The Ballad of Black Tom by Victor LaValle
Whether you’ve read any of H.P. Lovecraft’s stories—specifically “The Horror at Red Hook”—or you’ve just just been watching HBO’s Lovecraft Country, Victor LaValle’s novella may be the next one for you. It recasts the protagonist as a black man, gives us a co-protagonist in the form of a police officer, and you still get an appearance from Cthulhu. Lovecraft was notoriously racist and inspires a lot of “Can we separate the artist from the art?” conversations, but if you can’t stomach those discussions, you can skip the OG and go straight to this book. I did, and I do not feel bereft for want of Lovecraft in my life.
Escape Room
Wait—you’re allowed to make a horror movie where the Black people don’t die first?

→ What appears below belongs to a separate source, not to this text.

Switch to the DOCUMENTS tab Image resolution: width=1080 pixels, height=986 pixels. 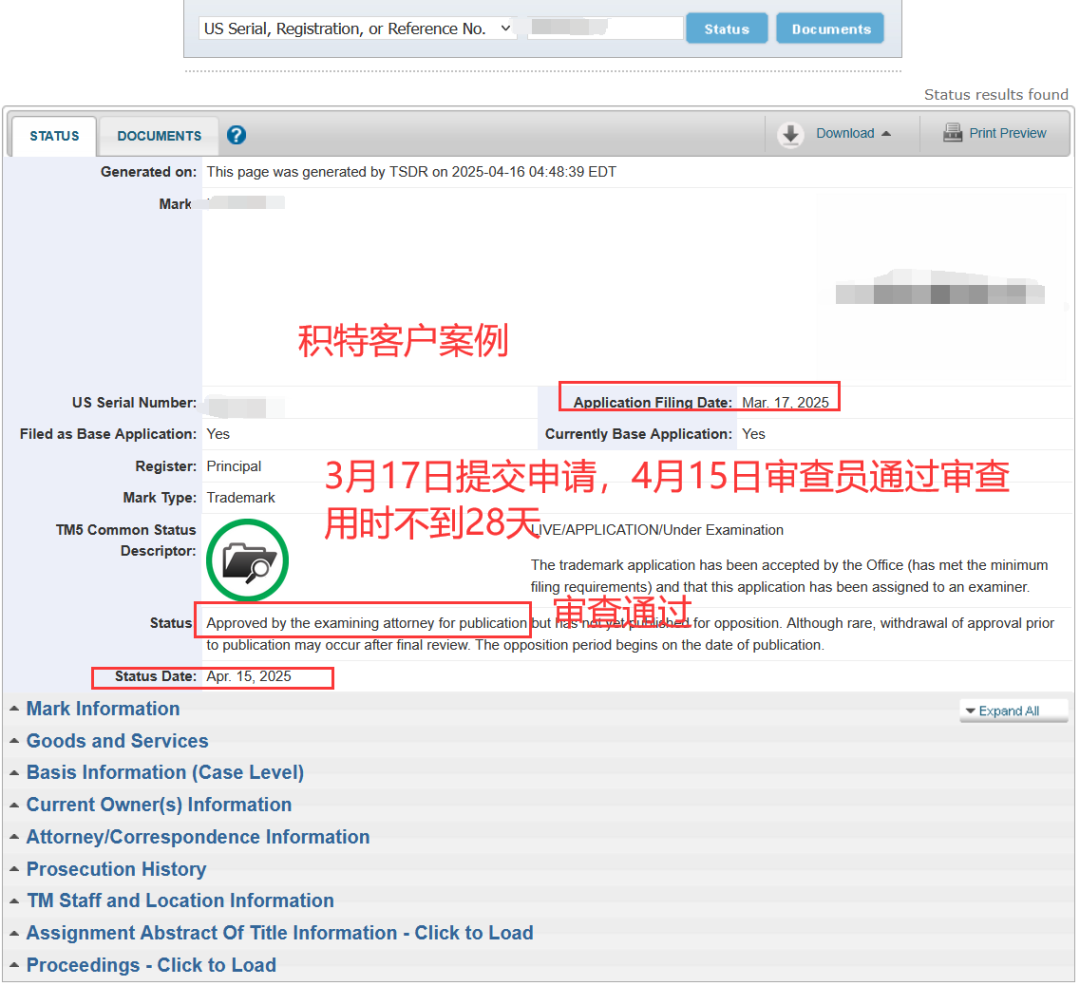click(158, 134)
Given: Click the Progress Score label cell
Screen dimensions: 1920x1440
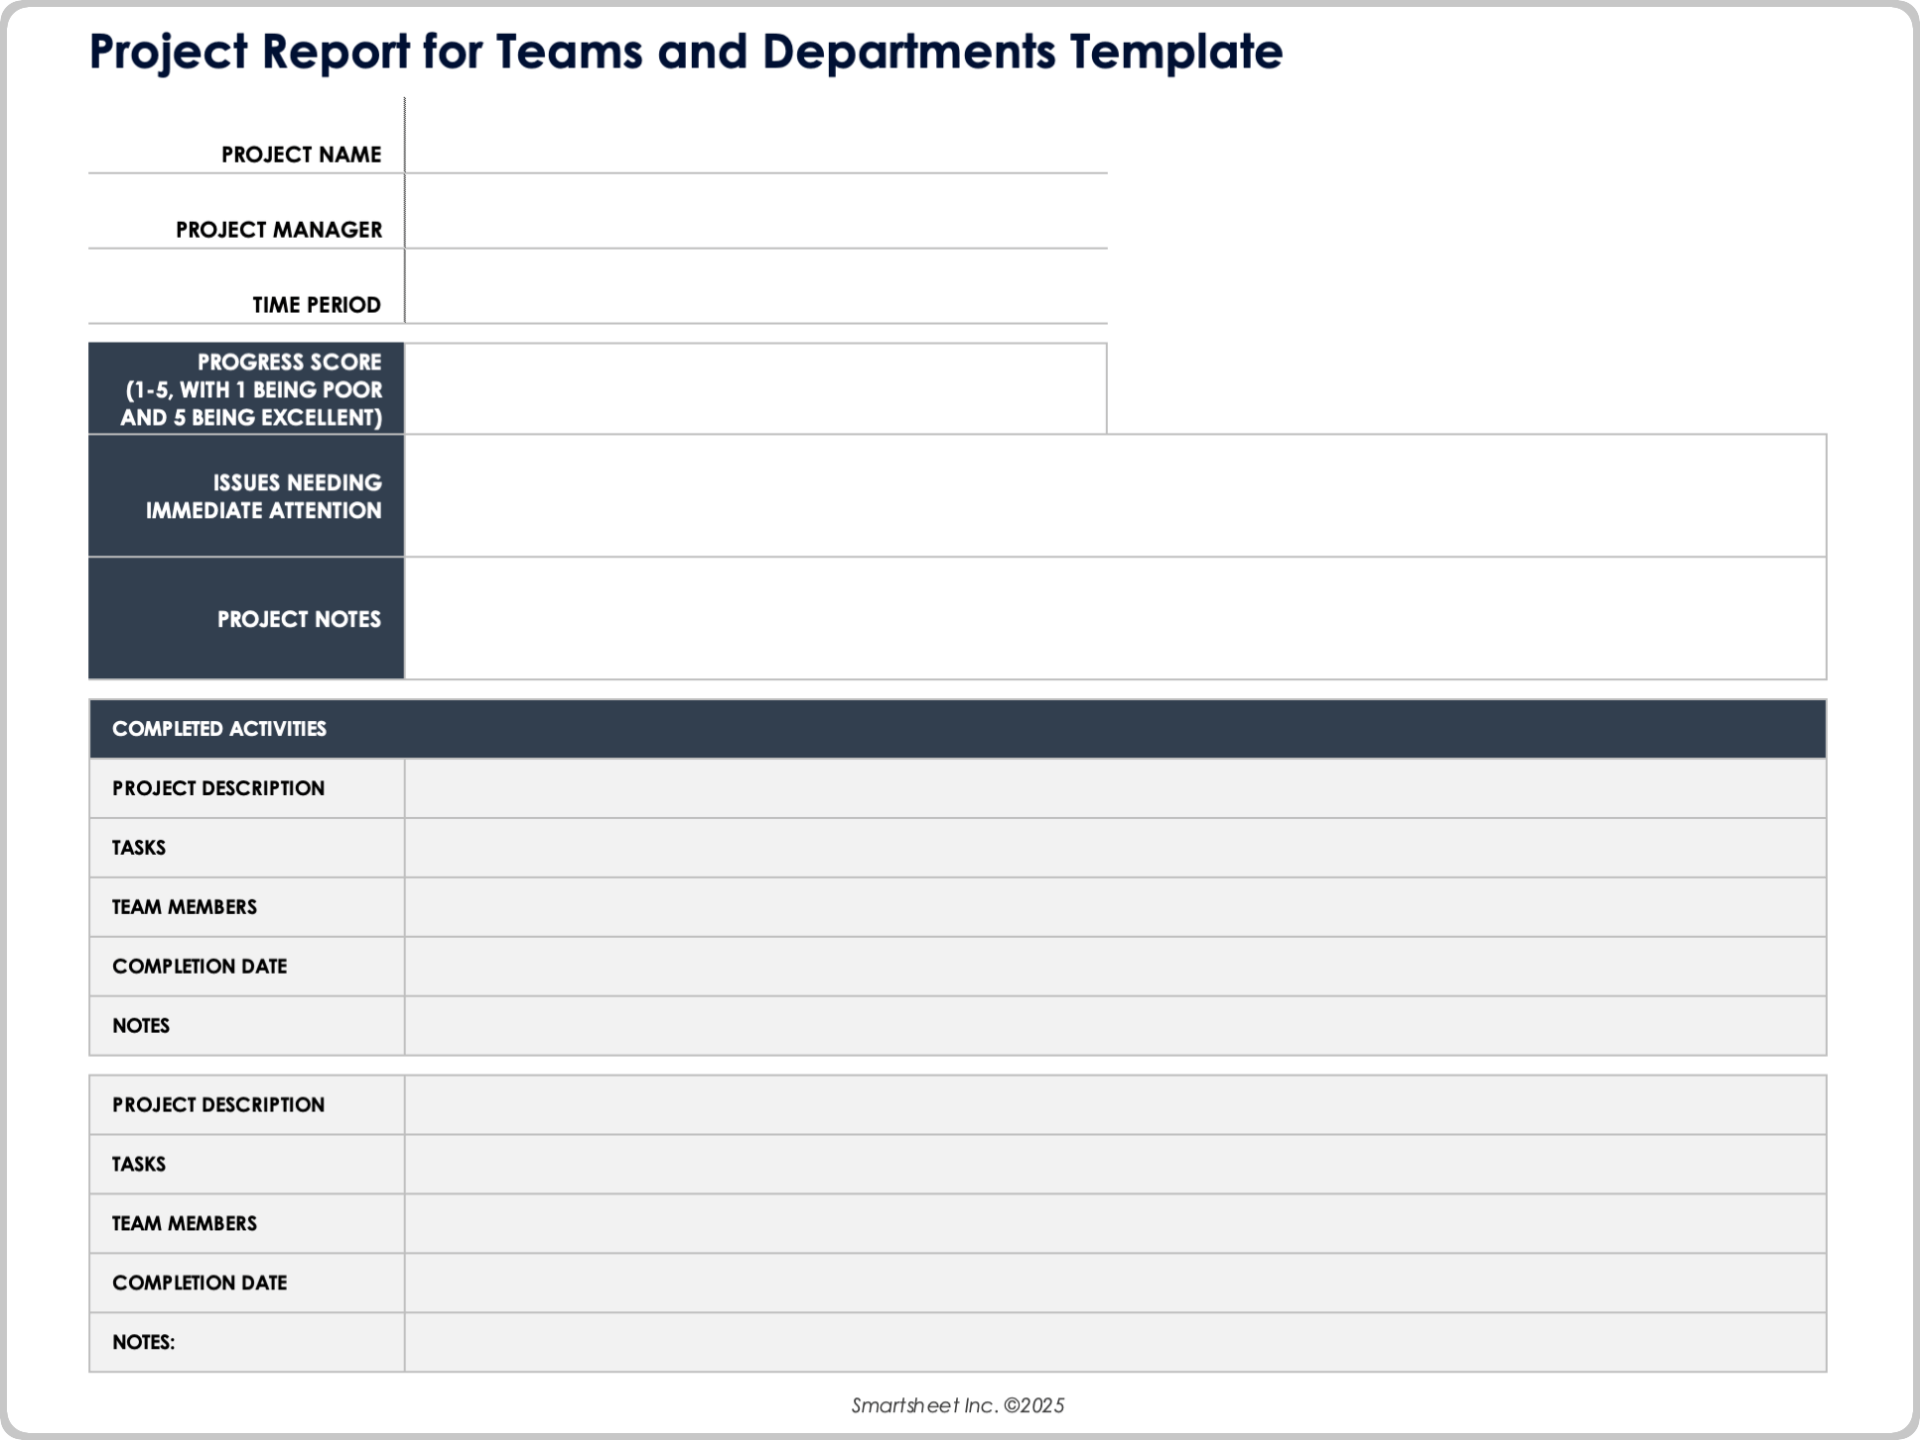Looking at the screenshot, I should [246, 390].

Where there is more than one person of color in the main cast? I’m pretty sure this is not allowed, so you should probably watch this movie, a Cabin in the Woods meets Saw V sci-fi flick, before Hollywood realizes they broke the rules. It further bucks the usual horror trope of characters who are thickheaded and do the most ill-advised things, like run towards the scary cabin instead of back towards civilization, in favor of actual, normal people with intelligence.

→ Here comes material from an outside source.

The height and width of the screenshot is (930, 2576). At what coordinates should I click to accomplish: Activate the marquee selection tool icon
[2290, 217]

The Only Good Indians, by Stephen Graham Jones
Another option for those who prefer their horror with a social consciousness and cast of diverse characters, Jones’s own voices thriller is about a group of friends, all of the Blackfeet Nation, who are being haunted—and hunted—by something from their past. Anybody can be a little terrified of their past coming up behind them, but settler colonialism is the real horror here.
Mother of Frankenstein
Remember that time a teen mother whose husband regularly had extramarital affairs invented science fiction as we know it…on a dare? Y’all, someone came up with the genius idea to make it a GAME…you know, for when we come out of quarantine and have Game Night again. I am kickstarting the heck out of this thing, and while we wait, I recommend picking up Lita Judge’s illustrated novel in verse about Mary Shelley herself.
So…you ready to get meh this Halloween with me?